WORK REQUEST:
Repeat all of the records verbatim.

>>

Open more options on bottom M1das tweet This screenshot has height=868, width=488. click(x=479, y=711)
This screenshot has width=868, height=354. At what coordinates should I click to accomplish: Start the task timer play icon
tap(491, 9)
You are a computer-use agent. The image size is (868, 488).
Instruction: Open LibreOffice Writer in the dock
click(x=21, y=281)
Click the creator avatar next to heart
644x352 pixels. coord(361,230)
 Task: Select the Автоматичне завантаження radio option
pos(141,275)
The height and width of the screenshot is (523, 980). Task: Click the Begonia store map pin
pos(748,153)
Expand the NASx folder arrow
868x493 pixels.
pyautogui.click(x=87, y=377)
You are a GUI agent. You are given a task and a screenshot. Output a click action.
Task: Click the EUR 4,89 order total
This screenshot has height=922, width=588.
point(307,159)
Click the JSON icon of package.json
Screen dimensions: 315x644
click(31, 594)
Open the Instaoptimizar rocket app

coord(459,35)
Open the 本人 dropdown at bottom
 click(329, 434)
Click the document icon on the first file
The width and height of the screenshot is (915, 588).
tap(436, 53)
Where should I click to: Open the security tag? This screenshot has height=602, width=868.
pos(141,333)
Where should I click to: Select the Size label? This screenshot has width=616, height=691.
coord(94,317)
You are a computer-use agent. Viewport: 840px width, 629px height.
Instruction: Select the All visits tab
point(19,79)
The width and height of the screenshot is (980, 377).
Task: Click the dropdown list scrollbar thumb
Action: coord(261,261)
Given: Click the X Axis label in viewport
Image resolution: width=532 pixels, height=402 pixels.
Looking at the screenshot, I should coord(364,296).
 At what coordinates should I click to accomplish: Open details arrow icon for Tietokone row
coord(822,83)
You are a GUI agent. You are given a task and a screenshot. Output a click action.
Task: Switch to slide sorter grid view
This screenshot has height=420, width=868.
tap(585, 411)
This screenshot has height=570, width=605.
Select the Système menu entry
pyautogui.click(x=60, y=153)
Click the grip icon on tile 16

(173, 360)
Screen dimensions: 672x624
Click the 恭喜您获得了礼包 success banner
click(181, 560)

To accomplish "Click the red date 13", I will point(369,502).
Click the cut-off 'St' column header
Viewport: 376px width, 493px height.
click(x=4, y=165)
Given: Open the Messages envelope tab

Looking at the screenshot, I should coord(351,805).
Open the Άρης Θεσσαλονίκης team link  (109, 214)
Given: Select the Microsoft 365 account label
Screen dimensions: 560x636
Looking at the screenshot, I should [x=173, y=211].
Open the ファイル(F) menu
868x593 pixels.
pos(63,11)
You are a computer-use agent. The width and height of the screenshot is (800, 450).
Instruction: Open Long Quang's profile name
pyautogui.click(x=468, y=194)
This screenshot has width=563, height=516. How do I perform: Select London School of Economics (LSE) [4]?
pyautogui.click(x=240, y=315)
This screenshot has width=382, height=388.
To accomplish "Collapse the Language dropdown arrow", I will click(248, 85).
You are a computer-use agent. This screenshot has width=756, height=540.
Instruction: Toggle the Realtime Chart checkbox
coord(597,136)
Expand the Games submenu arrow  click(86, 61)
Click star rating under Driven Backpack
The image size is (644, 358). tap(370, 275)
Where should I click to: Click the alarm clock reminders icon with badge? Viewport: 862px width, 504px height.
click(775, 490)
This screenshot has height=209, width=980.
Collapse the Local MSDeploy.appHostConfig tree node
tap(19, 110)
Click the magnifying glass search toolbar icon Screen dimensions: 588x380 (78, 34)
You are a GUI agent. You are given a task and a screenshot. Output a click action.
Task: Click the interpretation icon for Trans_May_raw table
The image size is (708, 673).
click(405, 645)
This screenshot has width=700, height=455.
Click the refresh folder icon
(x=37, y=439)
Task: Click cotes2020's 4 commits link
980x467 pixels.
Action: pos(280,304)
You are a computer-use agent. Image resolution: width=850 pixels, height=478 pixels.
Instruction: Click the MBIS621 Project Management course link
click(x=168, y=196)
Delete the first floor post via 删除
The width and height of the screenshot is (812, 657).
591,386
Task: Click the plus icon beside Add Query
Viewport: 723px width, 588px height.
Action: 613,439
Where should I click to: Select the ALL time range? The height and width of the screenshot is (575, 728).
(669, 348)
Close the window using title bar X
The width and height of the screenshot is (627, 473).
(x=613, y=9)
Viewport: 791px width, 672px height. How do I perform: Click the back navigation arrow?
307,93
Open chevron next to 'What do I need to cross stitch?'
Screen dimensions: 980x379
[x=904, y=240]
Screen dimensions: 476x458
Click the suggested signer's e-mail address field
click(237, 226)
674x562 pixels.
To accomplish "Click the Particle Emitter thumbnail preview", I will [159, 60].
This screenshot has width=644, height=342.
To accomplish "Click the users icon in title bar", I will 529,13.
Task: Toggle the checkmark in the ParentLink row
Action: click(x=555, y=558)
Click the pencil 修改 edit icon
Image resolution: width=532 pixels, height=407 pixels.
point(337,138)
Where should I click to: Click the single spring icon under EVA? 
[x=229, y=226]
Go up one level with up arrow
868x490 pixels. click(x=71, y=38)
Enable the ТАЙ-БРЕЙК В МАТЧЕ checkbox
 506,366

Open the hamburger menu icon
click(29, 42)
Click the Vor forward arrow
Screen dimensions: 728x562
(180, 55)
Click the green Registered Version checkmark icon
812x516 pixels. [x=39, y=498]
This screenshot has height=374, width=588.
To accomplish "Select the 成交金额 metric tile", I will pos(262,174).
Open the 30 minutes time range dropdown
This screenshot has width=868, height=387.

<<

ANSWER TO THIS TASK:
Open more options on bottom M1das tweet This screenshot has height=868, width=488. click(x=479, y=711)
This screenshot has width=868, height=354. At what coordinates should I click to accomplish: Start the task timer play icon
tap(491, 9)
You are a computer-use agent. The image size is (868, 488).
Instruction: Open LibreOffice Writer in the dock
click(x=21, y=281)
Click the creator avatar next to heart
644x352 pixels. coord(361,230)
 Task: Select the Автоматичне завантаження radio option
pos(141,275)
The height and width of the screenshot is (523, 980). Task: Click the Begonia store map pin
pos(748,153)
Expand the NASx folder arrow
868x493 pixels.
pyautogui.click(x=87, y=377)
You are a GUI agent. You are given a task and a screenshot. Output a click action.
Task: Click the EUR 4,89 order total
This screenshot has height=922, width=588.
point(307,159)
Click the JSON icon of package.json
Screen dimensions: 315x644
click(31, 594)
Open the Instaoptimizar rocket app

coord(459,35)
Open the 本人 dropdown at bottom
 click(329, 434)
Click the document icon on the first file
The width and height of the screenshot is (915, 588).
tap(436, 53)
Where should I click to: Open the security tag? This screenshot has height=602, width=868.
pos(141,333)
Where should I click to: Select the Size label? This screenshot has width=616, height=691.
coord(94,317)
You are a computer-use agent. Viewport: 840px width, 629px height.
Instruction: Select the All visits tab
point(19,79)
The width and height of the screenshot is (980, 377).
Task: Click the dropdown list scrollbar thumb
Action: coord(261,261)
Given: Click the X Axis label in viewport
Image resolution: width=532 pixels, height=402 pixels.
Looking at the screenshot, I should coord(364,296).
 At what coordinates should I click to accomplish: Open details arrow icon for Tietokone row
coord(822,83)
You are a GUI agent. You are given a task and a screenshot. Output a click action.
Task: Switch to slide sorter grid view
This screenshot has height=420, width=868.
tap(585, 411)
This screenshot has height=570, width=605.
Select the Système menu entry
pyautogui.click(x=60, y=153)
Click the grip icon on tile 16

(173, 360)
Screen dimensions: 672x624
Click the 恭喜您获得了礼包 success banner
click(181, 560)

To accomplish "Click the red date 13", I will point(369,502).
Click the cut-off 'St' column header
Viewport: 376px width, 493px height.
click(x=4, y=165)
Given: Open the Messages envelope tab

Looking at the screenshot, I should coord(351,805).
Open the Άρης Θεσσαλονίκης team link  (109, 214)
Given: Select the Microsoft 365 account label
Screen dimensions: 560x636
Looking at the screenshot, I should [x=173, y=211].
Open the ファイル(F) menu
868x593 pixels.
pos(63,11)
You are a computer-use agent. The width and height of the screenshot is (800, 450).
Instruction: Open Long Quang's profile name
pyautogui.click(x=468, y=194)
This screenshot has width=563, height=516. How do I perform: Select London School of Economics (LSE) [4]?
pyautogui.click(x=240, y=315)
This screenshot has width=382, height=388.
To accomplish "Collapse the Language dropdown arrow", I will click(248, 85).
You are a computer-use agent. This screenshot has width=756, height=540.
Instruction: Toggle the Realtime Chart checkbox
coord(597,136)
Expand the Games submenu arrow  click(86, 61)
Click star rating under Driven Backpack
The image size is (644, 358). tap(370, 275)
Where should I click to: Click the alarm clock reminders icon with badge? Viewport: 862px width, 504px height.
click(775, 490)
This screenshot has height=209, width=980.
Collapse the Local MSDeploy.appHostConfig tree node
tap(19, 110)
Click the magnifying glass search toolbar icon Screen dimensions: 588x380 (78, 34)
You are a GUI agent. You are given a task and a screenshot. Output a click action.
Task: Click the interpretation icon for Trans_May_raw table
The image size is (708, 673).
click(405, 645)
This screenshot has width=700, height=455.
Click the refresh folder icon
(x=37, y=439)
Task: Click cotes2020's 4 commits link
980x467 pixels.
Action: pos(280,304)
You are a computer-use agent. Image resolution: width=850 pixels, height=478 pixels.
Instruction: Click the MBIS621 Project Management course link
click(x=168, y=196)
Delete the first floor post via 删除
The width and height of the screenshot is (812, 657).
591,386
Task: Click the plus icon beside Add Query
Viewport: 723px width, 588px height.
Action: 613,439
Where should I click to: Select the ALL time range? The height and width of the screenshot is (575, 728).
(669, 348)
Close the window using title bar X
The width and height of the screenshot is (627, 473).
(x=613, y=9)
Viewport: 791px width, 672px height. How do I perform: Click the back navigation arrow?
307,93
Open chevron next to 'What do I need to cross stitch?'
Screen dimensions: 980x379
[x=904, y=240]
Screen dimensions: 476x458
Click the suggested signer's e-mail address field
click(237, 226)
674x562 pixels.
To accomplish "Click the Particle Emitter thumbnail preview", I will [159, 60].
This screenshot has width=644, height=342.
To accomplish "Click the users icon in title bar", I will 529,13.
Task: Toggle the checkmark in the ParentLink row
Action: click(x=555, y=558)
Click the pencil 修改 edit icon
Image resolution: width=532 pixels, height=407 pixels.
point(337,138)
Where should I click to: Click the single spring icon under EVA? 
[x=229, y=226]
Go up one level with up arrow
868x490 pixels. click(x=71, y=38)
Enable the ТАЙ-БРЕЙК В МАТЧЕ checkbox
 506,366

Open the hamburger menu icon
click(29, 42)
Click the Vor forward arrow
Screen dimensions: 728x562
(180, 55)
Click the green Registered Version checkmark icon
812x516 pixels. [x=39, y=498]
This screenshot has height=374, width=588.
To accomplish "Select the 成交金额 metric tile", I will pos(262,174).
Open the 30 minutes time range dropdown
This screenshot has width=868, height=387.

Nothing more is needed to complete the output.